> [What this task involves]: So that nothing is lost, write out all the lines below exactly.

==== Data under study ====

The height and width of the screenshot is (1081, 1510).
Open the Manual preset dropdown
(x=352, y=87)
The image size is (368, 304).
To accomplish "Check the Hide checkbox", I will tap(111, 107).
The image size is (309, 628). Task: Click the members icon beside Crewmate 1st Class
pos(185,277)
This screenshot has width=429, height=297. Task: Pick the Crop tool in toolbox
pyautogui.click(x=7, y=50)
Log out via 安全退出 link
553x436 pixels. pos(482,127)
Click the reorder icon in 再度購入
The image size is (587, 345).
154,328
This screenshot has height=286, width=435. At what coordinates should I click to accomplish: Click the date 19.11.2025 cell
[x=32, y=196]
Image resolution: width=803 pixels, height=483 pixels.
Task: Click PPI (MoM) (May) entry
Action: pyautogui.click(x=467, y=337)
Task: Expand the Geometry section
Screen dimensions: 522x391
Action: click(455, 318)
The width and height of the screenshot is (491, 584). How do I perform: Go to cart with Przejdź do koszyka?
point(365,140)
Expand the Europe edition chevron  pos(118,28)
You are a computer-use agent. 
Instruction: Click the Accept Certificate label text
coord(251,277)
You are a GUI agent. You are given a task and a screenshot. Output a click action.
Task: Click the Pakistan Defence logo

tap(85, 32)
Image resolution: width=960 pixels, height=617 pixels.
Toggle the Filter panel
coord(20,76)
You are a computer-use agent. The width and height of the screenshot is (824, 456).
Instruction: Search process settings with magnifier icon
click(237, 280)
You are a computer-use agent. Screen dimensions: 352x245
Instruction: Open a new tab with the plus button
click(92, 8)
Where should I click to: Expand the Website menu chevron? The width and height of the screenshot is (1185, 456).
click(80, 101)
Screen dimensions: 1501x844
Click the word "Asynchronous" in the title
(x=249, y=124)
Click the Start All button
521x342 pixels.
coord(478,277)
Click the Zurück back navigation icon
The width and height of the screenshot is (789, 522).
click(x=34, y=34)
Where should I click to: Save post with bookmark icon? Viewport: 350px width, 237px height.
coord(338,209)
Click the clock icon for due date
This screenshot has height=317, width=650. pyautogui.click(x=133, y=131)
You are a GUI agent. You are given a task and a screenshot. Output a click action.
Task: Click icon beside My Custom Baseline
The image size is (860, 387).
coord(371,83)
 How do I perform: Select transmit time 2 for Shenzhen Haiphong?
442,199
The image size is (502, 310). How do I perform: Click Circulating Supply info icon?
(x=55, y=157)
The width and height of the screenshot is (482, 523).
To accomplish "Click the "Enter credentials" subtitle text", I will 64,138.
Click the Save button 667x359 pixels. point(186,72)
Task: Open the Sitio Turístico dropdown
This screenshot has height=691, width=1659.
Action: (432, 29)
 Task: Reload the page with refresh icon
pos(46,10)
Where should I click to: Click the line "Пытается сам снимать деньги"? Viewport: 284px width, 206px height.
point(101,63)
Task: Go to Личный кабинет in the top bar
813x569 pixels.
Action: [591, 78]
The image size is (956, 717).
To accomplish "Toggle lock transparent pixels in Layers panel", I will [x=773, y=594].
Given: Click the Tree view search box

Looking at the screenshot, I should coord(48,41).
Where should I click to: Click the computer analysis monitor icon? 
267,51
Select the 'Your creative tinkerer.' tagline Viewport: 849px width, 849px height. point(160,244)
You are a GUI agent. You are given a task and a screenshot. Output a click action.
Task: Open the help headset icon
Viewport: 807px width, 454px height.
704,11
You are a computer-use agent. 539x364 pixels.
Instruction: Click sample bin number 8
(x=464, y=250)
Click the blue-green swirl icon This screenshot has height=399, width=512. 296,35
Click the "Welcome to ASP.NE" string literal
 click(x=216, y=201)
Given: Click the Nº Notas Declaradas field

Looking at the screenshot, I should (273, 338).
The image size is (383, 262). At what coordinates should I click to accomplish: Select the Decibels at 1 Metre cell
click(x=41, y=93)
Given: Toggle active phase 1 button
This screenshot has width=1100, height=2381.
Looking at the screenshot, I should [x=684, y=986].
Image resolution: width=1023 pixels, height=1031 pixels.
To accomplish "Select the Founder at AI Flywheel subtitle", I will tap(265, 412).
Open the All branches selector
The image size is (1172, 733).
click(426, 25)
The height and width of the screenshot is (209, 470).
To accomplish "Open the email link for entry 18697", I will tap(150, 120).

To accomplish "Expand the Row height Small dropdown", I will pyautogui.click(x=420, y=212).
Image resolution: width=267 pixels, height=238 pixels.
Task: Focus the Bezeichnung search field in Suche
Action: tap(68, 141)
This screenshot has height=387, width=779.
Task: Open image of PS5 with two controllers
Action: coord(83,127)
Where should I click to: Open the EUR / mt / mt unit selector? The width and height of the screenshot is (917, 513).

====

> [Answer below]:
The height and width of the screenshot is (1081, 1510).
Open the Manual preset dropdown
(x=352, y=87)
The image size is (368, 304).
To accomplish "Check the Hide checkbox", I will tap(111, 107).
The image size is (309, 628). Task: Click the members icon beside Crewmate 1st Class
pos(185,277)
This screenshot has width=429, height=297. Task: Pick the Crop tool in toolbox
pyautogui.click(x=7, y=50)
Log out via 安全退出 link
553x436 pixels. pos(482,127)
Click the reorder icon in 再度購入
The image size is (587, 345).
154,328
This screenshot has height=286, width=435. At what coordinates should I click to accomplish: Click the date 19.11.2025 cell
[x=32, y=196]
Image resolution: width=803 pixels, height=483 pixels.
Task: Click PPI (MoM) (May) entry
Action: pyautogui.click(x=467, y=337)
Task: Expand the Geometry section
Screen dimensions: 522x391
Action: click(455, 318)
The width and height of the screenshot is (491, 584). How do I perform: Go to cart with Przejdź do koszyka?
point(365,140)
Expand the Europe edition chevron  pos(118,28)
You are a computer-use agent. 
Instruction: Click the Accept Certificate label text
coord(251,277)
You are a GUI agent. You are given a task and a screenshot. Output a click action.
Task: Click the Pakistan Defence logo

tap(85, 32)
Image resolution: width=960 pixels, height=617 pixels.
Toggle the Filter panel
coord(20,76)
You are a computer-use agent. The width and height of the screenshot is (824, 456).
Instruction: Search process settings with magnifier icon
click(237, 280)
You are a computer-use agent. Screen dimensions: 352x245
Instruction: Open a new tab with the plus button
click(92, 8)
Where should I click to: Expand the Website menu chevron? The width and height of the screenshot is (1185, 456).
click(80, 101)
Screen dimensions: 1501x844
Click the word "Asynchronous" in the title
(x=249, y=124)
Click the Start All button
521x342 pixels.
coord(478,277)
Click the Zurück back navigation icon
The width and height of the screenshot is (789, 522).
click(x=34, y=34)
Where should I click to: Save post with bookmark icon? Viewport: 350px width, 237px height.
coord(338,209)
Click the clock icon for due date
This screenshot has height=317, width=650. pyautogui.click(x=133, y=131)
You are a GUI agent. You are given a task and a screenshot. Output a click action.
Task: Click icon beside My Custom Baseline
The image size is (860, 387).
coord(371,83)
 How do I perform: Select transmit time 2 for Shenzhen Haiphong?
442,199
The image size is (502, 310). How do I perform: Click Circulating Supply info icon?
(x=55, y=157)
The width and height of the screenshot is (482, 523).
To accomplish "Click the "Enter credentials" subtitle text", I will 64,138.
Click the Save button 667x359 pixels. point(186,72)
Task: Open the Sitio Turístico dropdown
This screenshot has height=691, width=1659.
Action: (432, 29)
 Task: Reload the page with refresh icon
pos(46,10)
Where should I click to: Click the line "Пытается сам снимать деньги"? Viewport: 284px width, 206px height.
point(101,63)
Task: Go to Личный кабинет in the top bar
813x569 pixels.
Action: [591, 78]
The image size is (956, 717).
To accomplish "Toggle lock transparent pixels in Layers panel", I will [x=773, y=594].
Given: Click the Tree view search box

Looking at the screenshot, I should coord(48,41).
Where should I click to: Click the computer analysis monitor icon? 
267,51
Select the 'Your creative tinkerer.' tagline Viewport: 849px width, 849px height. point(160,244)
You are a GUI agent. You are given a task and a screenshot. Output a click action.
Task: Open the help headset icon
Viewport: 807px width, 454px height.
704,11
You are a computer-use agent. 539x364 pixels.
Instruction: Click sample bin number 8
(x=464, y=250)
Click the blue-green swirl icon This screenshot has height=399, width=512. 296,35
Click the "Welcome to ASP.NE" string literal
 click(x=216, y=201)
Given: Click the Nº Notas Declaradas field

Looking at the screenshot, I should (273, 338).
The image size is (383, 262). At what coordinates should I click to accomplish: Select the Decibels at 1 Metre cell
click(x=41, y=93)
Given: Toggle active phase 1 button
This screenshot has width=1100, height=2381.
Looking at the screenshot, I should [x=684, y=986].
Image resolution: width=1023 pixels, height=1031 pixels.
To accomplish "Select the Founder at AI Flywheel subtitle", I will tap(265, 412).
Open the All branches selector
The image size is (1172, 733).
click(426, 25)
The height and width of the screenshot is (209, 470).
To accomplish "Open the email link for entry 18697", I will tap(150, 120).

To accomplish "Expand the Row height Small dropdown", I will pyautogui.click(x=420, y=212).
Image resolution: width=267 pixels, height=238 pixels.
Task: Focus the Bezeichnung search field in Suche
Action: tap(68, 141)
This screenshot has height=387, width=779.
Task: Open image of PS5 with two controllers
Action: coord(83,127)
Where should I click to: Open the EUR / mt / mt unit selector? The width and height of the screenshot is (917, 513).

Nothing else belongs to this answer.